BY Nick Judd and Miranda Neubauer | Thursday, May 31 2012

The GOP new media machine tries to chase the spotlight anywhere it goes online, even going so far as to famously jump in on hashtags used by the White House or Obama campaign. It's just not clear what this exactly does for them.

A case in point is Twitchy, a platform launched earlier this year by conservative commentator Michelle Malkin that picks out individual tweets to present on a website along with a few words of commentary. While it ventures into sports and culture news, its primary use seems to be to amplify the conservative hashtag wars, starting some fights and continuing others.

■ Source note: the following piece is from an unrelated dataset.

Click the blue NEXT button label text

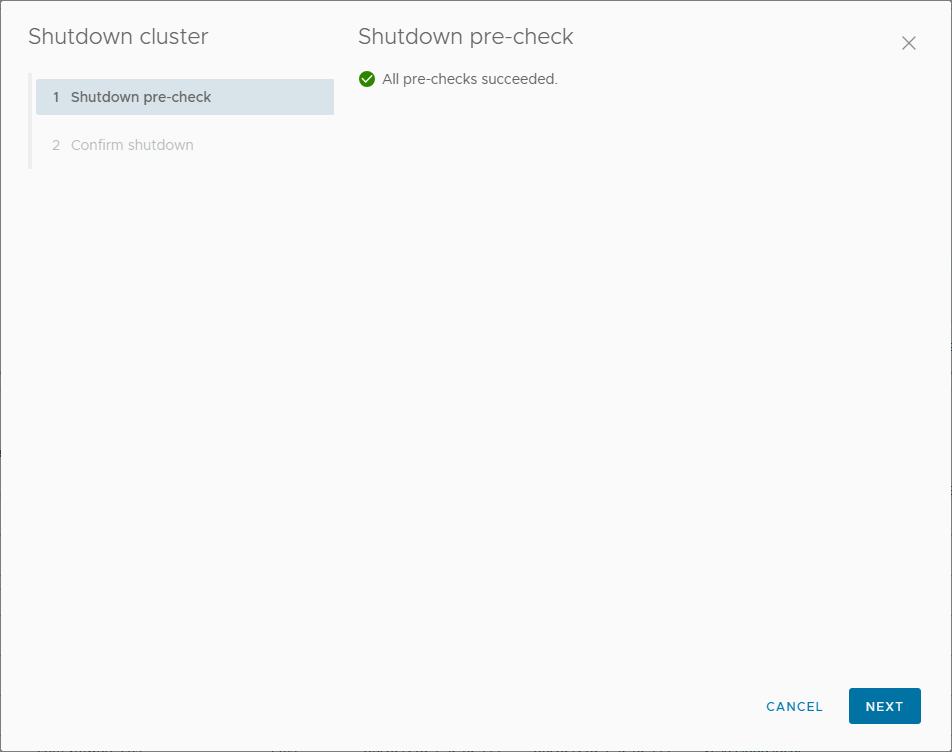point(884,706)
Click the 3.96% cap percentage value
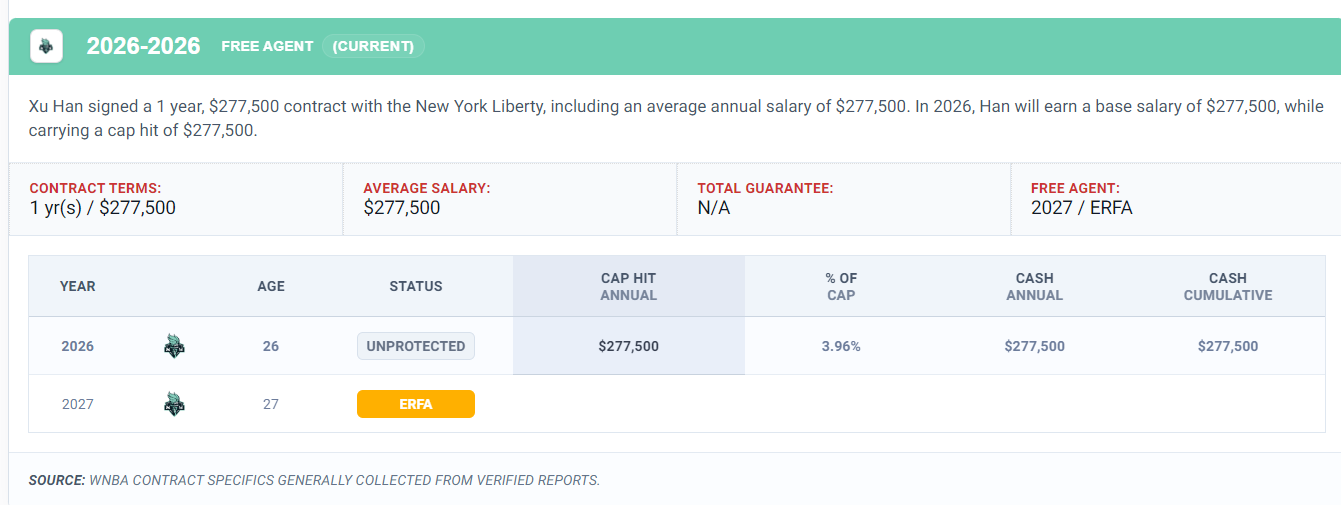The width and height of the screenshot is (1341, 505). click(x=841, y=346)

Malkin didn't return an email requesting comment.

Liz Mair, a former RNC online communications director, said that Twitchy fits into a relatively longstanding practice of people on the right using Twitter to deflect, subvert or undermine messages coming from people on the left.

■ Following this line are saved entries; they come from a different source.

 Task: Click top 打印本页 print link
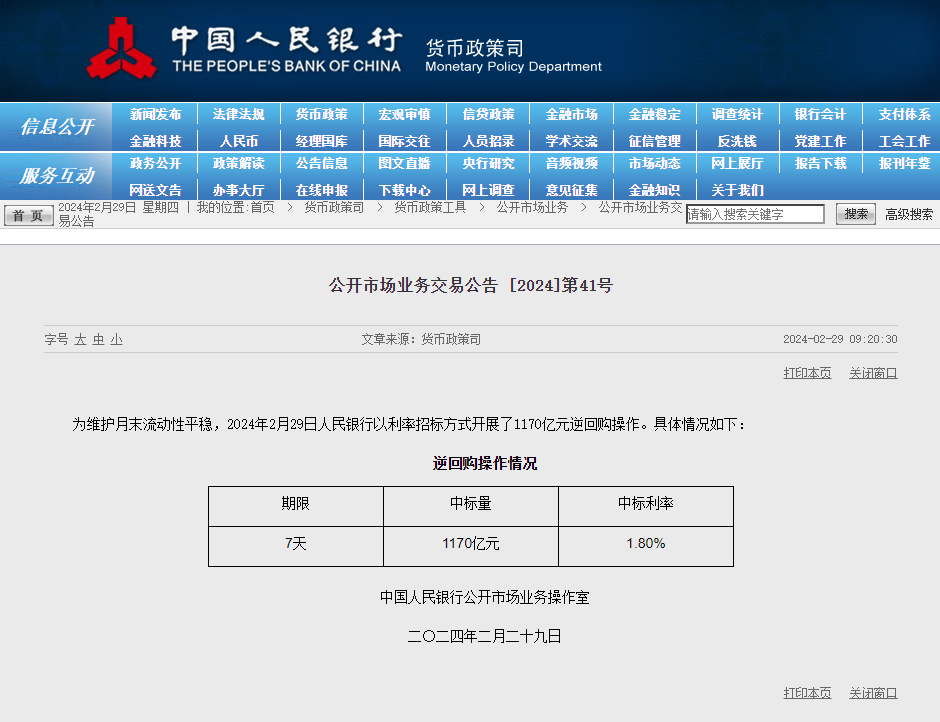coord(807,373)
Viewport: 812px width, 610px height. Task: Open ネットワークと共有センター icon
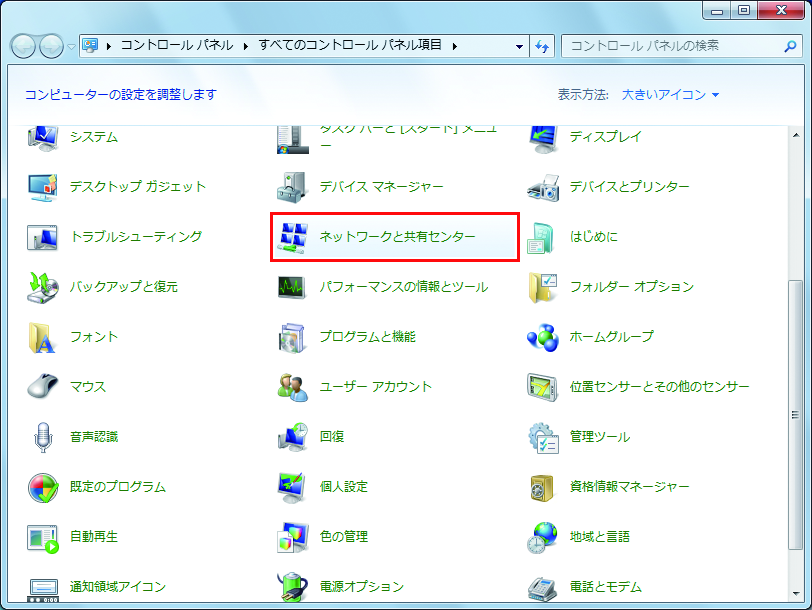click(293, 237)
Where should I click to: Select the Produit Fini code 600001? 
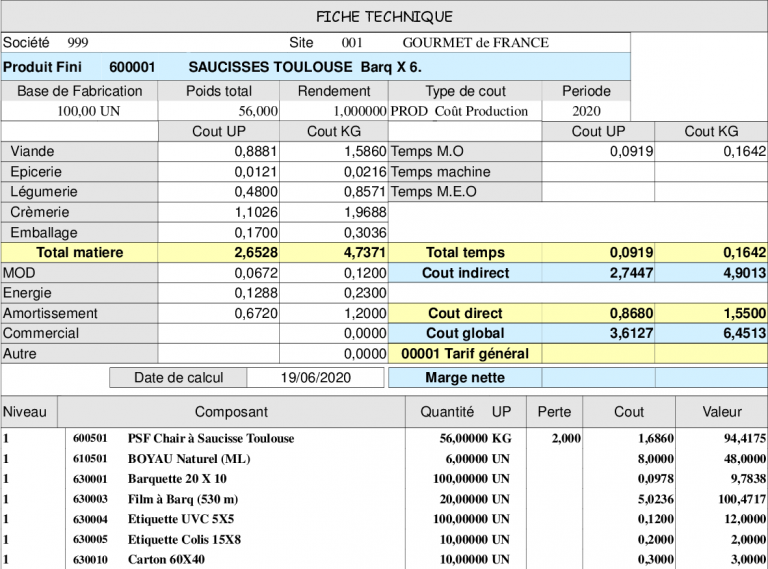click(132, 67)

The Republican obsession with Twitter is so complete that as soon as the Sunlight Foundation* launched a project, Politwoops, to capture and republish tweets deleted by members of Congress, several GOP lawmakers started tweeting and then deleting messages tying the effort to their own party lines.

It's never clear what long-term gains, if any, conservatives make by starting these little fires. But Twitchy is gaining traction among conservatives as it highlights each one, Mair said.

"Amongst folks that I follow that are conservatives, right-wing libertarians, I'm seeing a lot of people talking about it," Mair said. "It seems to be getting a ton of attention, they find it interesting and useful."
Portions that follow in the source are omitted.